So I did a bit of research into this, and I'm pretty sure these are maps for RealPolitik.
Calhamer's earliest drafts of Diplomacy were called RealPolitik, and there is a surviving rulebook to this - http://www.diplomacy-archive.com/resources/rulebooks/1958draft1.pdf
Reading through this answers questions 2 and 3, but I'll get back to them.
The coloured board is almost certainly the most developed version there, and Constantinople is definitely one province on that. The nametag has arrows pointing to both landmasses, and since the sea in the middle is unnamed, I'm fairly certain it's supposed to work like Constantinople in the Classic version.
Side note - the Kiel canal is clearly also there, see the sketch.
The unnamed province just beneath Con is Smyrna - you can see that on the sketch. It's not an SC in this version.

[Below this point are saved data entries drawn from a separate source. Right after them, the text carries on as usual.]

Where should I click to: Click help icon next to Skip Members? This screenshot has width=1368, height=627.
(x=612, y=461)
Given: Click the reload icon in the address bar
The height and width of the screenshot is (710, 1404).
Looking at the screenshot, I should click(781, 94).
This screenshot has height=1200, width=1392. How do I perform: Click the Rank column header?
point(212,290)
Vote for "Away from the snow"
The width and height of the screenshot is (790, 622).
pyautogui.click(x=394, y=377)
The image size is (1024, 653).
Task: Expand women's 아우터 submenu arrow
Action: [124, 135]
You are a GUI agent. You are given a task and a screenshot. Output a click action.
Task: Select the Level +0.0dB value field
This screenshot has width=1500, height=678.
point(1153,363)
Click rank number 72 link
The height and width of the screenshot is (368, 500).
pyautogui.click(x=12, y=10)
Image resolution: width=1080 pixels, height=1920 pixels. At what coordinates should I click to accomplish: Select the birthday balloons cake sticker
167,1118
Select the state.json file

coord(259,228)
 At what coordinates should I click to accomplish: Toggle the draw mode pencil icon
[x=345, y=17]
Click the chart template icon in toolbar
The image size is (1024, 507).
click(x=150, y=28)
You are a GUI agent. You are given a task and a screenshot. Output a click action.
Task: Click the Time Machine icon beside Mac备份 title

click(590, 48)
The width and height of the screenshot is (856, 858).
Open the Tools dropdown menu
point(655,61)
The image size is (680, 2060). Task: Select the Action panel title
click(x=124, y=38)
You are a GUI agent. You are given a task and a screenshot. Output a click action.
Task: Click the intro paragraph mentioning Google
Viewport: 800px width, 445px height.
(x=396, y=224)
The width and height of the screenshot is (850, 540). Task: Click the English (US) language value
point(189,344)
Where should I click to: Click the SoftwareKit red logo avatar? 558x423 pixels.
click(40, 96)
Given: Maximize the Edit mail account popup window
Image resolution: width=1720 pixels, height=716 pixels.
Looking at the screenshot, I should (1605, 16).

The starting positions of units is something I haven't found the answer to but I think I can guess after reading the old rulebook. You need to understand how builds work in RealPolitik first, though.
You see the anchors and stars on the map? Those are naval bases and capitals respectively. In RealPolitik, each country is only allowed to build in these centers - all fleets must be built in its naval base (or one of the two naval bases in Russia's case) and all armies must be built in its capital. If the capital is taken it can be resignated to any other HSC, but if your naval base is taken, you can't build fleets until you take it back.
You *can* build more than one army/fleet in the same year, though - the capital and naval base can contain as many of your units as you want, although I believe they cannot support anything while there is more than one of them there.
It's not stated in the rulebook, but I believe that the game was supposed to start on a build phase, and so you could decide how many of your units to build as fleets in your naval base(s) and how many to build as armies in your capital. Supply centers like Liverpool or Cologne are supply centers which begin the game controlled by their respective Great Power and so help them build their starting units, but you cannot build units there and they do not start with units.
Obviously this doesn't work on vDip, so you're going to have to find a way around it... But what it does mean is that England isn't army heavy as you would think from the map, it's actually just a quirk of the old rulebook.
Regarding neutral centers, the rulebook says that 'Each of the Lesser Countries is a supply center.' My guess is that this means any country which was not under the control of another country, which matches up pretty well with the shaded centers on the sketch (the African countries on the board were under the rule of European powers at the time, Transylvania was under Rumania, and I believe Montenegro was under Serbia).